La madrugada no vuelve a ser igual después de que has escuchado a un hombre golpear a una mujer. No vuelve a ser igual cuando comprendes que ella no tiene las fuerzas precisas para abandonarlo, denunciarlo, romper el lazo. No vuelve a ser igual cuando sabes que las marcas del cuerpo se borrarán para que en ese mismo lugar, vuelvan a crecer nuevas y más profundas formas de la violencia contra ella, que en el peor de los casos confundirá con amor o creerá que la tiene merecida, porque una mujer le pertenece a su hombre y por lo tanto está bien el castigo.
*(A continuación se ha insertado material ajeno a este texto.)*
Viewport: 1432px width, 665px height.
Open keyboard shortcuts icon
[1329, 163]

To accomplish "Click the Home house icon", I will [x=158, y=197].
Luego de este dolor que sentía mío, solo pude escribir esto.
Cómo será el sonido de lo que dentro queda roto para siempre, desacido de su centro,
huérfano de los lazos que antes lo mantuvieron sujeto a algún lugar, que tuvo su nombre y su alegría.
Cómo será el color de esas zonas donde el espanto es mascullado entre pezados de piel,
buches de sangre, algún diente colgante, la nariz rota,
el estómago adolorido.
Cómo de grande es la distancia para llegar a la protección,
para sacarte de encima un cuerpo conocido hasta un segundo antes,
para empuñar el cuchillo, la rabia,
para dar el portazo definitivo, para que la madrugada sea el tajo por el que se escapa al fin
a la vida.
Cómo se sobrevive a la humillación, al desfiguramiento del rostro
y de los pedazos danzantes que el alma tuvo en algún momento de paz, de lucidez.
Cómo se pide ayuda, cómo uno se eleva por encima de dolor y puede permanecer intacta,
mirar de frente, ofrecer al otro día una mujer completamente nueva, que cerró el círculo,
que no se dejó vencer, que encadenó para siempre el puño que la mancilló.